In a series of blog posts, researchers at Preempt said that the vulnerabilities allow attackers to remotely execute malicious code on any Windows machine or authenticate to any web server that supports Windows Integrated Authentication (WIA) such as Exchange or ADFS. The research shows that all Windows versions are vulnerable.
They said that NTLM is susceptible to relay attacks, which allows actors to capture an authentication and relay it to another server, granting them the ability to perform operations on the remote server using the authenticated user’s privileges.
NTLM Relay is one of the most common attack techniques used in Active Directory environments, where the attacker compromises one machine, then moves laterally to other machines by using NTLM authentication directed at the compromised server, according to researchers.
Microsoft previously developed several mitigations for preventing NTLM relay attacks. Preempt researchers discovered those mitigations have the following flaws which can be exploited by attackers.
The first is the Message Integrity Code (MIC) field which ensures that attackers do not tamper NTLM messages. The bypass discovered by Preempt researchers allows attackers to remove the ‘MIC’ protection and modify various fields in the NTLM authentication flow, such as signing negotiation.
The second flaw is in SMB Session Signing which prevents attackers from relaying NTLM authentication messages to establish SMB and DCE/RPC sessions. The bypass discovered by Preempt researchers enables attackers to relay NTLM authentication requests to any server in the domain, including domain controllers, while establishing a signed session to perform remote code execution. If the relayed authentication is of a privileged user, this means full domain compromise.

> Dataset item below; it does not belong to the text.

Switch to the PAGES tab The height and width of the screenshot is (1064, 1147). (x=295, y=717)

Lastly, Windows Enhanced Protection for Authentication (EPA) prevents attackers from relaying NTLM messages to TLS sessions. The bypass discovered by Preempt researchers allows attackers to modify NTLM messages to generate legitimate channel binding information. This allows attackers to connect to various web servers using the attacked user’s privileges and perform operations such as: read the user’s emails (by relaying to OWA servers) or even connect to cloud resources (by relaying to ADFS servers).
"Even though NTLM Relay is an old technique, enterprises cannot completely eliminate the use of the protocol as it will break many applications. Hence it still poses a significant risk to enterprises, especially with new vulnerabilities discovered constantly," stated Roman Blachman, CTO and co-founder at Preempt, "Companies need to first and foremost ensure all of their Windows systems are patched and securely configured. In addition, organisations can further protect their environments by gaining network NTLM visibility. Preempt works with its customers to ensure they have this visibility and the best protection possible."

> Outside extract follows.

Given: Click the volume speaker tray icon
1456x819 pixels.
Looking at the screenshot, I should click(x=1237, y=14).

Javvad Malik, security awareness advocate at KnowBe4, told SC Media UK that for this vulnerability, as with most Microsoft vulnerabilities, it is best to have the latest patches deployed. Additionally, the infrastructure should be kept in a hardened state, this means turning off any unnecessary, insecure, or outdated protocols and services.
"It's also worth bearing in mind that many vulnerabilities need a trigger point for an attacker to gain a foothold in the network. Many times this boils down to a phishing email or some other mechanism to entice a user to carry out a task to allow an attacker access. Therefore, keeping users aware of the threats and knowing how to recognise phishing or other social engineering attacks is always a good security investment," he said.